The chief aim of Bismarck of Germany was to make it organized, safe and powerful. To achieve his aims he did not resort to democratic means because he considered the democratic system useless. He was an autocrat and used to say:

"The Prussian crown must not allow itself to be thrust into the powerless position of the English crown, which seems more like a smartly decorative cupola on the state edifice, than its central of support, as I consider ours."

By his actions he proved that he was an able statesman and a skilled diplomat of his time. Marriot has paid him a glowing tribute:

"The end was reached by methods which no simple men could approve by diplomacy which was a masterpiece of bluff, duplicity and by an overwhelming force unscrupulously applied." He was a follower of 'Blood and Iron' policy.

But besides being militarist he was a clever diplomat. Before making an attack on his enemy, he used to make him isolated and friendless and instead of becoming himself an invader he used to provoke his enemy to make an attack on him. His diplomacy was full of bluff and power.
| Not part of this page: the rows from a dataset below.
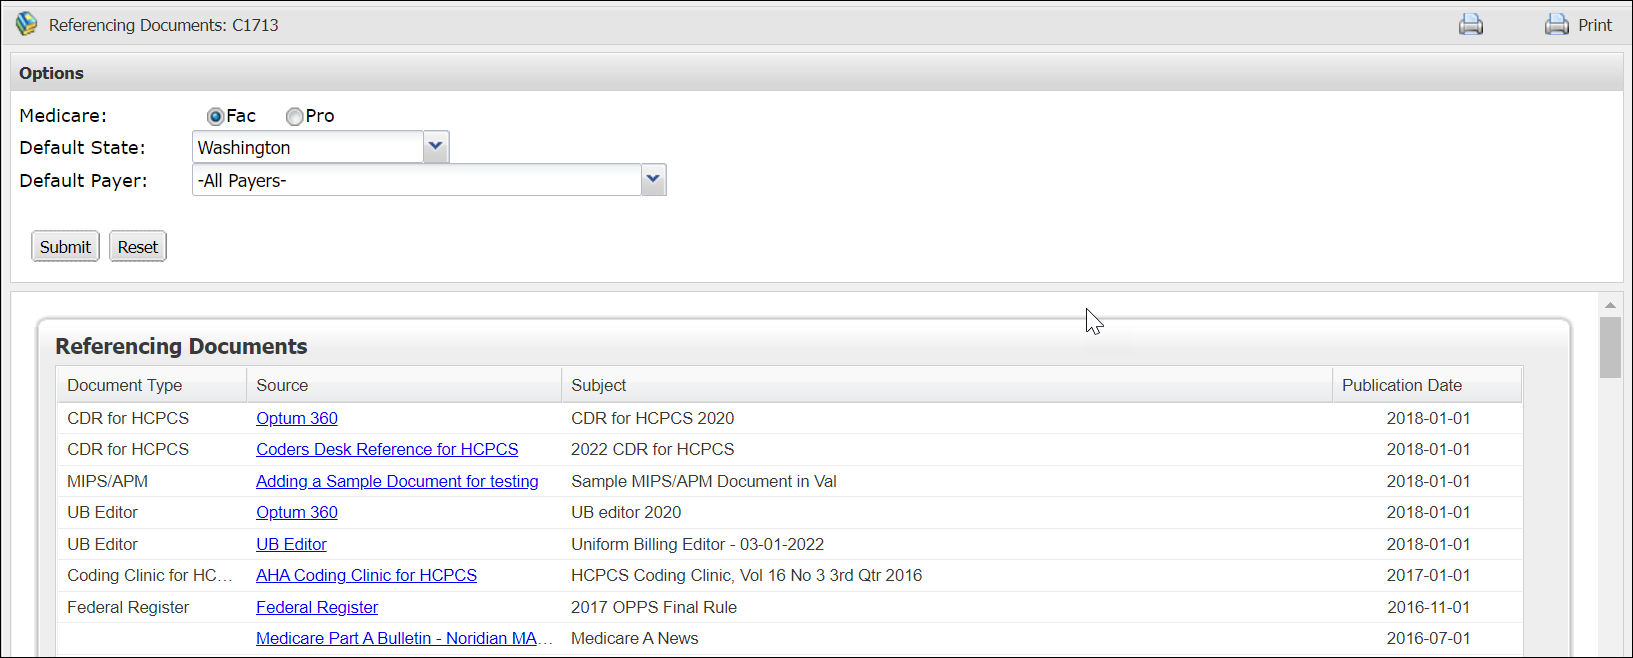
Task: Open the Default State dropdown arrow
Action: pos(436,147)
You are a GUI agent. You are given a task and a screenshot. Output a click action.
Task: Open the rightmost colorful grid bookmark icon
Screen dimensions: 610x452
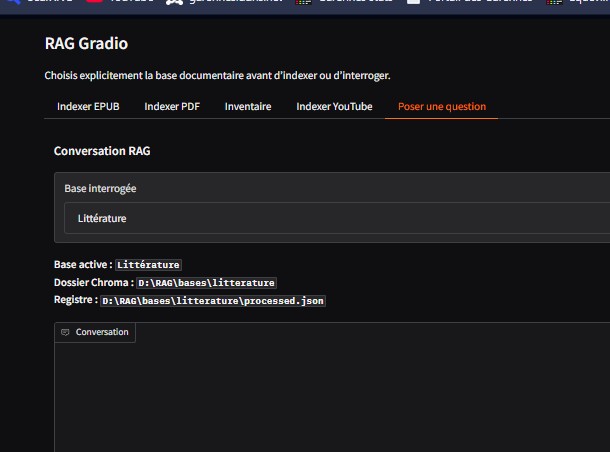point(554,2)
Bismarck used to consider himself Prussian first and a German afterwards. He did not want to endanger the existence of Prussia in the unification of Germany. He wanted to incorporate the whole Germany into Prussia.

He did not agree to those schemes for a union which would destroy the integrity of the Prussian kingdom. He used to say:

"Prussians we are and Prussians we will remain."

Simon has also written:

"From 1871 to 1914 all the world's atlases solemnly described as 'The German Empire' what was in reality a Prussian Empire, and all the history books have gone on gravely describing as the 'unification' of Germany what was in reality the division of it."
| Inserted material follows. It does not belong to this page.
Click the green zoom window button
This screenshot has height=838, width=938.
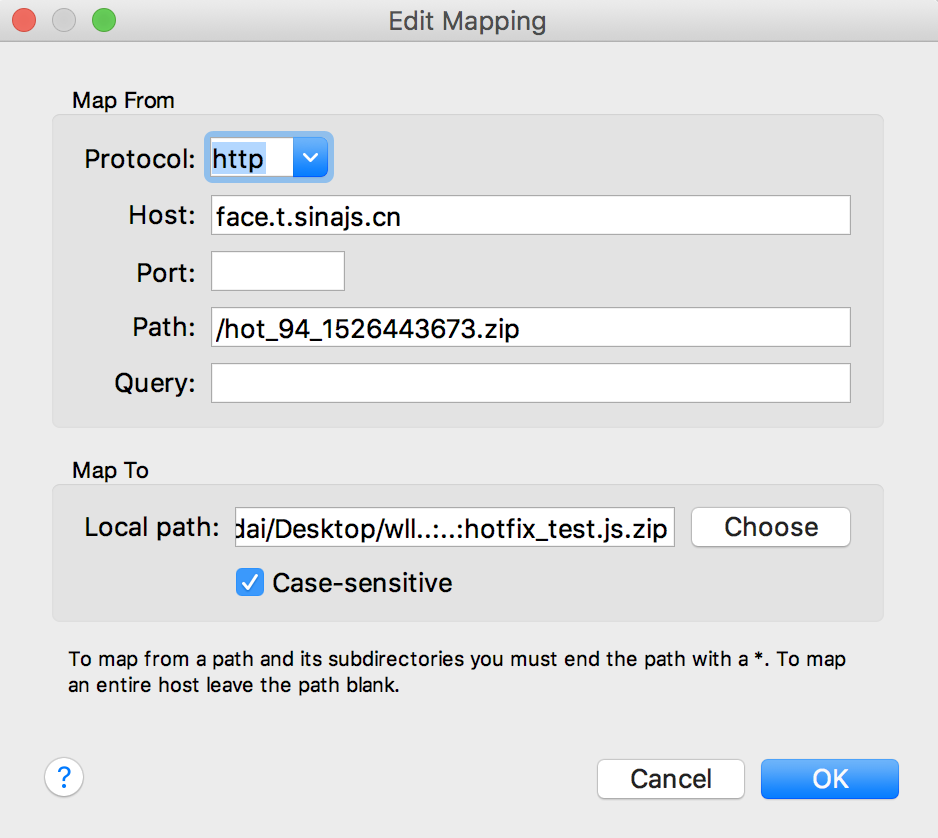103,20
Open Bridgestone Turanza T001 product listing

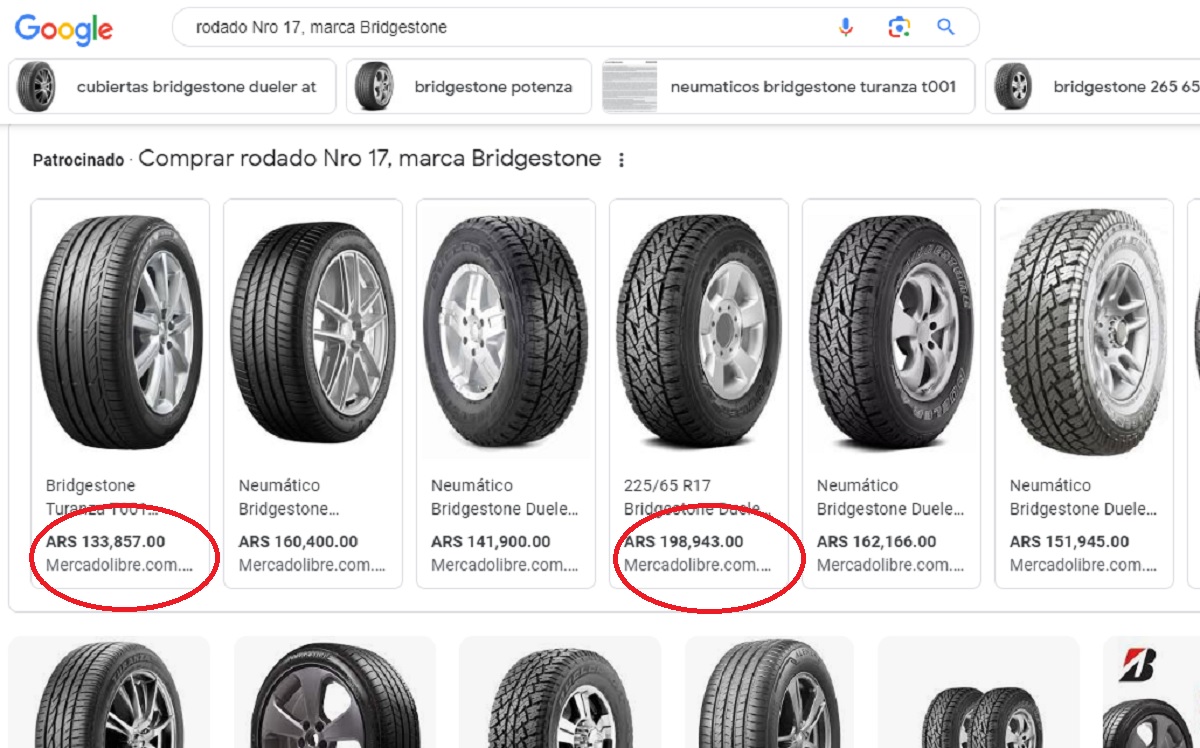[102, 497]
Bismarck was the most practical-minded politician. This is why he did not pay any attention towards the establishment of the colonial empire. His politics was for Germany and Europe as well. He was never lost in distant vision like that of Talleyrand.

His foreign policy can very well be defined in two words Divide and Rule. He could bring each of his enemies to his knees by following this policy.

He made France friendless and isolated in Europe, in order to cripple her for ever so that she could never wage a war against Germany. But the militarist policy of Bismarck turned Germany into a militant nation which brought destructive consequences for her.

A prominent historian, Taylor has rightly remarked:

"In the long run, the Germans would break the bounds which he had imposed and would seek to conquer all Europe and God too. The Bismarckian system aimed at security and peace but it left the ruling classes of Germany with no alternative to preserve them.

They had to enter on a path of conquest which would be their ruin. Bismarck, the greatest of political Germans, was for Germany the greatest of disasters."